Esse amplo conjunto de atividades, que acabam em contatos diretos ou indiretos com os povos indígenas, aumenta as possibilidades de transmissão de doenças. Como eles não têm as defesas imunológicas apropriadas, essas doenças se transformam em uma das ameaças mais graves para sua sobrevivência física.
A Comissão Interamericana é consciente de que muitos dos obstáculos ao pleno gozo dos direitos humanos dos povos indígenas em isolamento voluntário e em contato inicial obedecem a padrões estruturais históricos, não sendo tarefa simples para os Estados implementar mudanças de fundo para revertê-los. A Comissão considera que, precisamente pelo caráter estrutural dos desafios, é necessário empreender ações imediatas que contribuam para a proteção dos direitos destes povos. Neste sentido, o relatório contém recomendações aos Estados em que vivem povos indígenas em situação de isolamento voluntário ou em contato inicial. Essas recomendações tratam, entre outras coisas, do reconhecimento de sua existência e de seu direito à autodeterminação, inclusive do seu direito a decidir permanecer em isolamento voluntário e/ou em contato inicial; da proteção de suas terras, territórios e recursos naturais, condição fundamental para se evitar seu desaparecimento; e da necessidade de que o Estado assegure o respeito e a garantia do princípio do não contato por qualquer pessoa ou grupo.
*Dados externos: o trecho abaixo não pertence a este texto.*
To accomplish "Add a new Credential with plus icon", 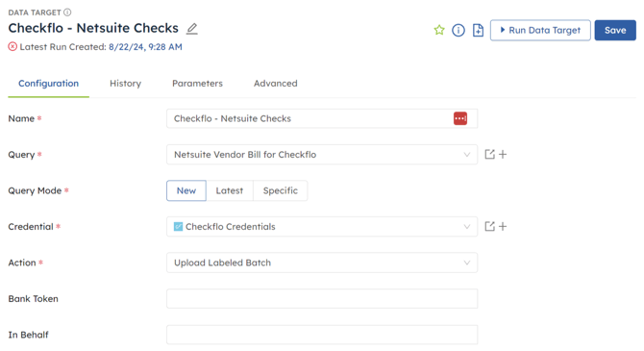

A Comissão expressa sua disposição de colaborar com os Estados, as organizações indígenas e outros atores da sociedade civil na implementação das recomendações deste relatório para que elas se tornem efetivas.
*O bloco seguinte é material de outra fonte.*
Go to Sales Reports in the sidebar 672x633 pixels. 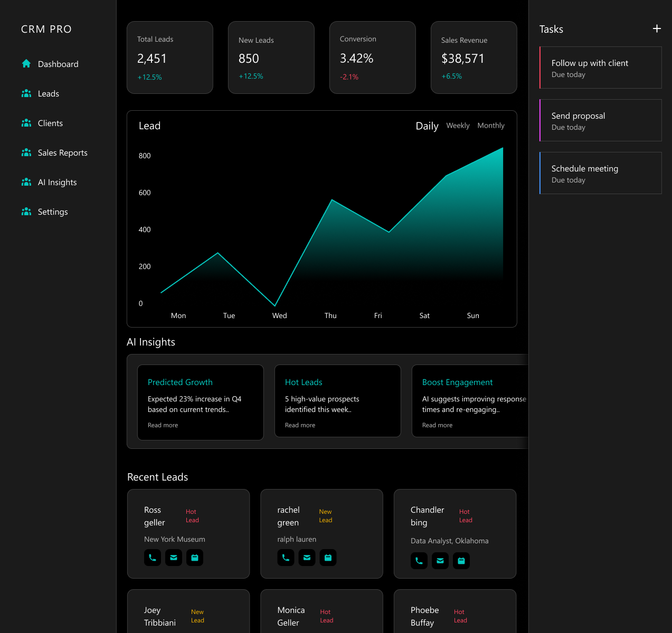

A CIDH é um órgão autônomo da Organização dos Estados Americanos (OEA), cujo mandato emana da Carta da OEA e da Convenção Americana sobre Direitos Humanos. A Comissão Interamericana tem o mandato de promover a observância dos direitos humanos na região e atua como órgão consultivo da OEA na matéria. A CIDH está integrada por sete membros independentes que são eleitos pela Assembleia Geral da OEA a título pessoal e não representam seus países de origem ou residência.